National Nuclear Laboratory

Modern Slavery Act Statement

National Nuclear Laboratory Limited (“NNL”) – Modern Slavery Act Statement – 2023


Section 54 of the Modern Slavery Act 2015 (“the Act”) requires organisations with an annual turnover above £36 million to publish an annual slavery and human trafficking statement.  NNL’s annual turnover exceeds this threshold.

This statement outlines the actions taken by NNL during the financial year ending 31 March 2023 to ensure slavery and human trafficking is not taking place in any of NNL’s business or supply chains.  It also considers what further steps NNL can put in place to continually improve.

NNL is committed to preventing modern slavery and human trafficking.  NNL will not tolerate the abuse of men, women or children and strives for total transparency right through its own business and supply chains.  Accountability is assigned to the NNL Chief Financial Officer, with the Procurement Team undertaking day to day management.

NNL’s background

NNL is a wholly owned subsidiary of NNL Holdings Limited, which in turn is a wholly owned subsidiary of the Department for Business, Energy and Industrial Strategy.  NNL is the only trading company within the group which meets the requirements of Section 54(1) of the Act.
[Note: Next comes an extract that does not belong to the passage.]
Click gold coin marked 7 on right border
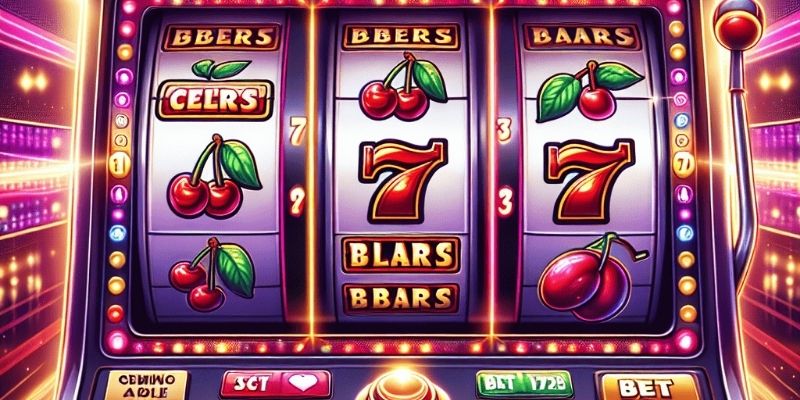Image resolution: width=800 pixels, height=400 pixels. click(x=683, y=165)
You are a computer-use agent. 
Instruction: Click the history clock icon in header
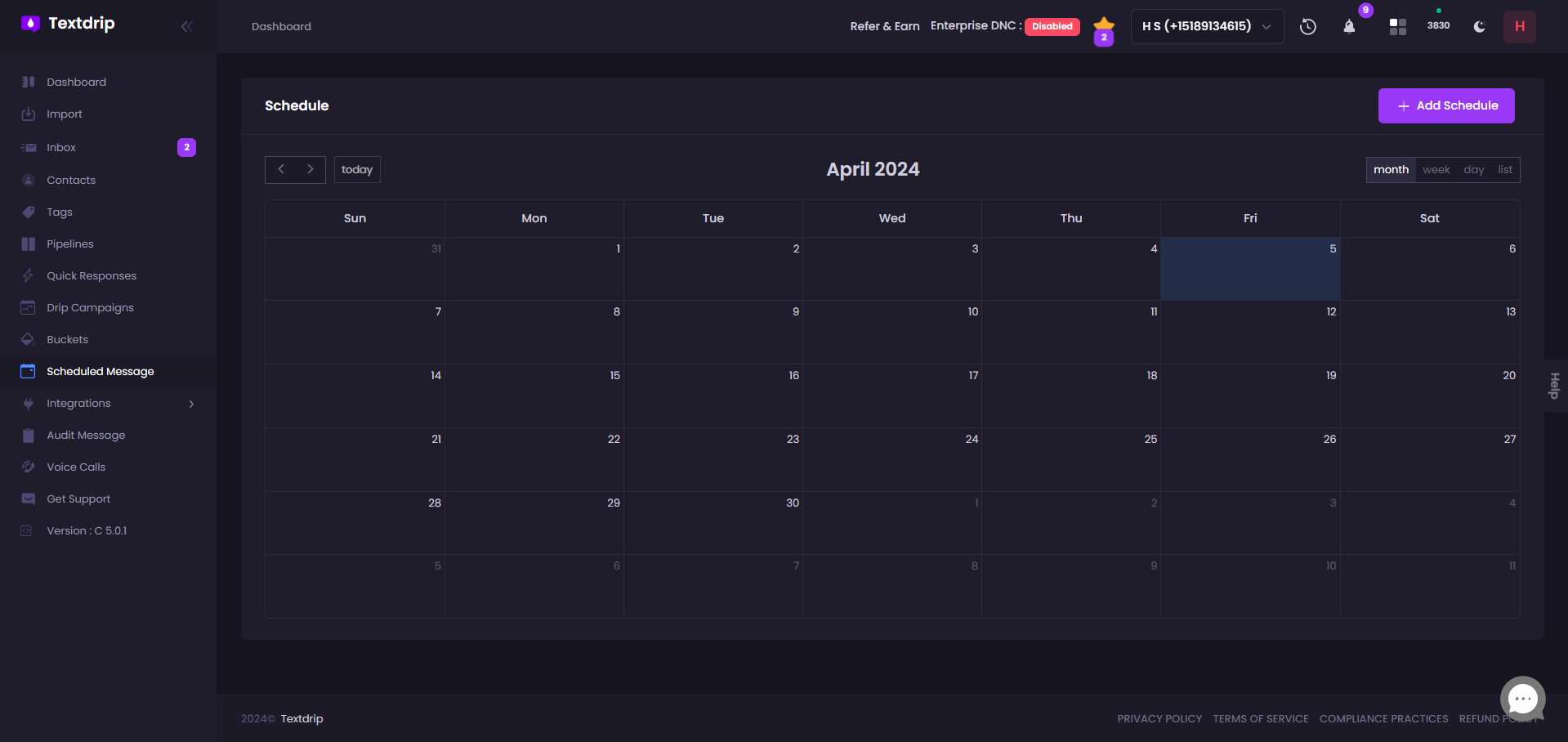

As the UK’s National Nuclear Laboratory, NNL offers a breadth of technical advice, solutions, products and services supporting the complete nuclear fuel cycle, from fuel manufacture and power generation to reprocessing, waste treatment and disposal. We operate from eight sites in Cumbria, Lancashire, Cheshire, Leicester, Gloucestershire, Oxfordshire and Wales, although most of our work is focused around our sites in the North West of England, and we are the second biggest industrial employer in West Cumbria.

NNL plays a central role in the co-ordination of UK nuclear research and development and maintains close links with academia and industry. We support Government in safeguarding the UK’s nuclear skills and capabilities and provide advice on key strategic decisions.

NNL’s Supply Chain

NNL will not engage in business with any supplier or individual known to engage in practices which are in breach of the Act and takes a zero-tolerance view to any suppliers who are found in breach of the Act after contract award.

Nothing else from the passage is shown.